_What you need to do_: Search the records below for the string "will" and copy each line where it turns up.

(Data excerpts)
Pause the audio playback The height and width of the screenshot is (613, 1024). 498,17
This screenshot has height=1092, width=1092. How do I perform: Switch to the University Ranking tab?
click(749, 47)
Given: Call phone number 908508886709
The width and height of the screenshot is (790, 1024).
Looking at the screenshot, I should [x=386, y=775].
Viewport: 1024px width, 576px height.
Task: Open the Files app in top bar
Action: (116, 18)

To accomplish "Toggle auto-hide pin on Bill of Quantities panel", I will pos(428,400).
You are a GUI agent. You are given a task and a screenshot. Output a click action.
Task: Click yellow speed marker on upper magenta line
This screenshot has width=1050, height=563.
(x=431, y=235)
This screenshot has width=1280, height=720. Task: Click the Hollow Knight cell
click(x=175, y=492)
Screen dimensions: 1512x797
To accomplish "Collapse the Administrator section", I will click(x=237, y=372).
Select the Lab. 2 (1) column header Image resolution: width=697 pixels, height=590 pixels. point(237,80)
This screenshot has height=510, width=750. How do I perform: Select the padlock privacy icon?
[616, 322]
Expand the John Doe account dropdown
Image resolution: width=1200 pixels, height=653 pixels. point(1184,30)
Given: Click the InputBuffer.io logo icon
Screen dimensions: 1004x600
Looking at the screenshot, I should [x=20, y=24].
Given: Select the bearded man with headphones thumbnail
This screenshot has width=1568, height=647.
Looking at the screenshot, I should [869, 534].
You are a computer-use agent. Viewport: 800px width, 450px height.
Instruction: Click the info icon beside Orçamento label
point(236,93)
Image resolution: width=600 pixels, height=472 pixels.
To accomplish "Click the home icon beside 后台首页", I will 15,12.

_Your response_:
To accomplish "Toggle auto-hide pin on Bill of Quantities panel", I will pos(428,400).
To accomplish "Collapse the Administrator section", I will click(x=237, y=372).
To accomplish "Click the home icon beside 后台首页", I will 15,12.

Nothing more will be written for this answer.